MATERIAL FOR THE TASK:
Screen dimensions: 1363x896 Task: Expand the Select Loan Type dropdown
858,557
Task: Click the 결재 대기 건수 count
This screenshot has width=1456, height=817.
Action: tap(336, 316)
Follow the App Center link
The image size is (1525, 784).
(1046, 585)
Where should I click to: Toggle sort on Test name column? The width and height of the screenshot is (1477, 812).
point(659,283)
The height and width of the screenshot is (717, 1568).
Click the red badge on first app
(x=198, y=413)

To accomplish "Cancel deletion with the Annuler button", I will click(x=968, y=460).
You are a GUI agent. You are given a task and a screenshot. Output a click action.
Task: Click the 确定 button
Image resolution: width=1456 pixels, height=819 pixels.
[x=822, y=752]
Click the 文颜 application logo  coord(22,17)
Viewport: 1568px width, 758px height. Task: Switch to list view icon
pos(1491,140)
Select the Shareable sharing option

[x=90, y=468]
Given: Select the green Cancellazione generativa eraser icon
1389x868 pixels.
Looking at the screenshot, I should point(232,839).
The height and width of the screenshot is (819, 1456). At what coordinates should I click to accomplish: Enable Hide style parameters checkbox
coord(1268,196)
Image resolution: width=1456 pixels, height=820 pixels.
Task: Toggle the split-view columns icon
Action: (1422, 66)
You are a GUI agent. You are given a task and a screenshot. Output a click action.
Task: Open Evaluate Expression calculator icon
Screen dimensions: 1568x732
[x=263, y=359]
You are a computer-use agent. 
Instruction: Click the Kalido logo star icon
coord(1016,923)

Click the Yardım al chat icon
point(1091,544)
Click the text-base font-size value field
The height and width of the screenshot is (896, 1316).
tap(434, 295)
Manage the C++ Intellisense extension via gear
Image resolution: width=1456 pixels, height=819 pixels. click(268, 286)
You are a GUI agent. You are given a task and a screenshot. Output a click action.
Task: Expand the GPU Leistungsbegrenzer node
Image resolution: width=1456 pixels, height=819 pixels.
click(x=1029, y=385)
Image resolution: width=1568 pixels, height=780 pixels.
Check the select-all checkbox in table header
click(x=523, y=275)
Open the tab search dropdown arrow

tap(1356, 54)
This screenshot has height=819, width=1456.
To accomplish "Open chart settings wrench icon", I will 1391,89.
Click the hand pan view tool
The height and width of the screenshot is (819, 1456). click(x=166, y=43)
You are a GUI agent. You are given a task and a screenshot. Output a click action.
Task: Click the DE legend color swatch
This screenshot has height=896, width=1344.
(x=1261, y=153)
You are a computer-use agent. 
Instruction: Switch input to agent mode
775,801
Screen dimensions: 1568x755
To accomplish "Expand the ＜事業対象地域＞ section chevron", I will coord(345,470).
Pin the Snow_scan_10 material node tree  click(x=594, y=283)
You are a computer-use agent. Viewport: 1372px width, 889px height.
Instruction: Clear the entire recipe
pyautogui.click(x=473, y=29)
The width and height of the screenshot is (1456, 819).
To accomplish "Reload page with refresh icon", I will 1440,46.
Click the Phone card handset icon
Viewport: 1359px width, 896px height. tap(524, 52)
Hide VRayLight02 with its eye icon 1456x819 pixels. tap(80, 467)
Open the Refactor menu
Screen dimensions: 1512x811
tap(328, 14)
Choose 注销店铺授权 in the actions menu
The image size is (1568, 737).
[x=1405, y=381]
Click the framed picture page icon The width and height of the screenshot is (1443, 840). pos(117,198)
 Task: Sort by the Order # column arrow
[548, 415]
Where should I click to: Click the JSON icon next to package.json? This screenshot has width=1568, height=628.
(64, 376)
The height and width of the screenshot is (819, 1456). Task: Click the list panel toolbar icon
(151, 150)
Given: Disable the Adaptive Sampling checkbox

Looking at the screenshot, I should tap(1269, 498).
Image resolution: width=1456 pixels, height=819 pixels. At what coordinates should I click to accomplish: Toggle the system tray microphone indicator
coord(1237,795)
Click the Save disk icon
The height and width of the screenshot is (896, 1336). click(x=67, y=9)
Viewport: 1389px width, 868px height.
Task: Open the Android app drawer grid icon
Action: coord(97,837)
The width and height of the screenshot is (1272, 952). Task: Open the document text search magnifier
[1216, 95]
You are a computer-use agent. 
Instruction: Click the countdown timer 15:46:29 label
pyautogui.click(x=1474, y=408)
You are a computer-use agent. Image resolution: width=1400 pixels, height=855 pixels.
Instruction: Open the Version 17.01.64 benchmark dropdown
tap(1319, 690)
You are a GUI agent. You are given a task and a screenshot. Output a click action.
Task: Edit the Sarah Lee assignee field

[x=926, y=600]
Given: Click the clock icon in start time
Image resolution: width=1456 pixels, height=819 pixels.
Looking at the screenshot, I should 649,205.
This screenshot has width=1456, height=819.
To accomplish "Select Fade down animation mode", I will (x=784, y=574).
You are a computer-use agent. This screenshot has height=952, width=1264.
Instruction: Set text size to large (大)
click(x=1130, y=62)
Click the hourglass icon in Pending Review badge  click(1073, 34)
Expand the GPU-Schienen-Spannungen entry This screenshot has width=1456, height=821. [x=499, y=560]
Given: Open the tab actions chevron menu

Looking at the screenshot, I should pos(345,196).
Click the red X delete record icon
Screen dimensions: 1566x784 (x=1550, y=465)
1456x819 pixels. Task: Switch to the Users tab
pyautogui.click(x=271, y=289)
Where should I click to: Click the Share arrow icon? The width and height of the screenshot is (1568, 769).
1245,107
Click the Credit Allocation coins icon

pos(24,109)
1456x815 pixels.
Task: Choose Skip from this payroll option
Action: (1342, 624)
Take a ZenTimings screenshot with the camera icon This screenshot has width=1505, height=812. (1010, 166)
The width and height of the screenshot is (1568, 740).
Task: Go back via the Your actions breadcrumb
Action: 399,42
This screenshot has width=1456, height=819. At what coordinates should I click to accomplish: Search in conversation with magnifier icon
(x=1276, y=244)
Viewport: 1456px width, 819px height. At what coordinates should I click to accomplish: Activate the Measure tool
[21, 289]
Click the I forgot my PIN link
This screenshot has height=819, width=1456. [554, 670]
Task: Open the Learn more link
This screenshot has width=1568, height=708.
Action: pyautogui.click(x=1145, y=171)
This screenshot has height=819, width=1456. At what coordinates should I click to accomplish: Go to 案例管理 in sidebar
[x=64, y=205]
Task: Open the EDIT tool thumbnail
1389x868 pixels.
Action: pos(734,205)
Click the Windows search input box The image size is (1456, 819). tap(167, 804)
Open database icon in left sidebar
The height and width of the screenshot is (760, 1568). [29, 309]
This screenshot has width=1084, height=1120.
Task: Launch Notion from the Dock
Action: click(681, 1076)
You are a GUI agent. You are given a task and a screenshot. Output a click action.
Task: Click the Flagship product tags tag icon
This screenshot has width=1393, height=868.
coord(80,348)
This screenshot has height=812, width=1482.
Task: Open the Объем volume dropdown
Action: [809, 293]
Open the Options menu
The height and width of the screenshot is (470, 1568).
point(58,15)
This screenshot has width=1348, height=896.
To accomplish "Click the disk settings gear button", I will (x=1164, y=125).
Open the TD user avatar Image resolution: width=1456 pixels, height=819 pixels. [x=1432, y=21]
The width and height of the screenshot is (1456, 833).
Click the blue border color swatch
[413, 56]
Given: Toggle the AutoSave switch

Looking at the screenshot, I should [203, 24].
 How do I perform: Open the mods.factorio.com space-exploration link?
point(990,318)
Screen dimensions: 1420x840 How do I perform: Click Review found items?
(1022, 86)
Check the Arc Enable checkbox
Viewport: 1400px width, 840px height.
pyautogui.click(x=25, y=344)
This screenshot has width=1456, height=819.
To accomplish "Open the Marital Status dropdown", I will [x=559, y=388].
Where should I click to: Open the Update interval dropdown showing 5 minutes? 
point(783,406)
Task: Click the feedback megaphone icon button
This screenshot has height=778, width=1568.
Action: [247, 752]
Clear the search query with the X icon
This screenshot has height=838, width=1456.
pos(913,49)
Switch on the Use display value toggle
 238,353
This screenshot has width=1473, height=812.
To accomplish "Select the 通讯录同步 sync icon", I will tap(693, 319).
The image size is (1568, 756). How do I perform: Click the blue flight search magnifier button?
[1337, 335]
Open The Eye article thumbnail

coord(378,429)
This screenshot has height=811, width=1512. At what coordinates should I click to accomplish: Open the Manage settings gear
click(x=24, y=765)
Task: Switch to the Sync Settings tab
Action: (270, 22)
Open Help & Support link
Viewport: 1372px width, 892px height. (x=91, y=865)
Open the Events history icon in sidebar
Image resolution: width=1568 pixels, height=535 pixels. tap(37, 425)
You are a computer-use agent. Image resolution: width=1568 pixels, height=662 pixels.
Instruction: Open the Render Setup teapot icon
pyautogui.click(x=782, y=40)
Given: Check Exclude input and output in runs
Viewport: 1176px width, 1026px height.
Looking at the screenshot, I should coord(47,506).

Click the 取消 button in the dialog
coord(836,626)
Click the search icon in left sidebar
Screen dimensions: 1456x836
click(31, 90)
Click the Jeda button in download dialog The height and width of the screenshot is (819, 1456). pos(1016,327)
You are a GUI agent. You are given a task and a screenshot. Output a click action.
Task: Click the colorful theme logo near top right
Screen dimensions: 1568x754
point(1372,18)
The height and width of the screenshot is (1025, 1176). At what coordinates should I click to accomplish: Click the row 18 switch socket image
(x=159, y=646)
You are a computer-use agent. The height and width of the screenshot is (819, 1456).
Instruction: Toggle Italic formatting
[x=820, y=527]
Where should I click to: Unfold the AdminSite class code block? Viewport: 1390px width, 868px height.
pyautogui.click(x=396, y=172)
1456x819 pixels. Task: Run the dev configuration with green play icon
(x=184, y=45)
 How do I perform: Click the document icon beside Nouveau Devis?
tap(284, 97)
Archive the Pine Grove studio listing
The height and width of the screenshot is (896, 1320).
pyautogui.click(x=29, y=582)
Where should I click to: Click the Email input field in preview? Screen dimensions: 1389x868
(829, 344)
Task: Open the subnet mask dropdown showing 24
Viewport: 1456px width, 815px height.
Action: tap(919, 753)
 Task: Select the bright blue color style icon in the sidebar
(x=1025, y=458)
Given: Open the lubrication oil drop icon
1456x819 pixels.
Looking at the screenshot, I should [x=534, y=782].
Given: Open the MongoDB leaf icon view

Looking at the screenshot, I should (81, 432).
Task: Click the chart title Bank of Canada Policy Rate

TASK PROMPT:
In the listing above, find the line with "Given: Open the lubrication oil drop icon" and set down that line and all after it exactly, through the final line.

YOUR SOLUTION:
Given: Open the lubrication oil drop icon
1456x819 pixels.
Looking at the screenshot, I should [x=534, y=782].
Given: Open the MongoDB leaf icon view

Looking at the screenshot, I should (81, 432).
Task: Click the chart title Bank of Canada Policy Rate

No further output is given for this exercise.